La loi Avenir professionnel du 5 septembre 2018 a prévu plusieurs modifications du régime d’assurage chômage qui devaient être négociées par les partenaires sociaux.
Les syndicats n’ayant pas trouvé d’accord dans le délai imparti, le gouvernement a déterminé, seul, les nouvelles dispositions de la convention d’assurance chômage par deux décrets du 26 juillet 2019.
Cette réforme, qui vise à obtenir jusqu’à 250.000 chômeurs en moins et 3,4 milliards d’euros d’économies d’ici à fin 2021, modifie considérablement à la fois les conditions d’ouverture du droit à l’assurance chômage ainsi que le calcul du montant des allocations.
C’est pourquoi il nous est apparu utile de faire un état des lieux des dispositions qui entreront prochainement en vigueur et qui impacteront aussi bien les salariés que les employeurs.
LES CONSEQUENCES DE LA REFORME POUR LES SALARIES
L’entrée en vigueur des nouvelles dispositions
Les décrets du 26 juillet 2019 prévoient différentes dates d’entrée en vigueur selon les dispositions.
En premier lieu, les nouvelles règles d’accès à l’assurance chômage sont applicables aux salariés dont la fin du contrat de travail interviendra à compter du 1er novembre 2019. La fin de contrat de travail correspond à la sortie définitive des effectifs.
Une exception est adoptée pour les salariés dont la procédure de licenciement a été engagée avant le 1er novembre 2019. Dans cette situation, les salariés seront toujours soumis aux dispositions de l’ancienne Convention d’assurance chômage. Cette exception ne s’applique pas aux ruptures conventionnelles.

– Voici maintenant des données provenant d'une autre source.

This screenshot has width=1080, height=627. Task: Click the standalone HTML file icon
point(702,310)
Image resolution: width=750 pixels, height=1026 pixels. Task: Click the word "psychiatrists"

En second lieu, les nouvelles règles de calcul d’indemnisation entreront en vigueur quant à elle au 1er avril 2020 et seront applicables aux salariés dont la fin du contrat de travail est postérieure à cette date.
Enfin, il convient de préciser que cette nouvelle Convention d’assurance chômage est, comme habituellement, à durée déterminée et arrivera à échéance dans trois ans, au 1er novembre 2022.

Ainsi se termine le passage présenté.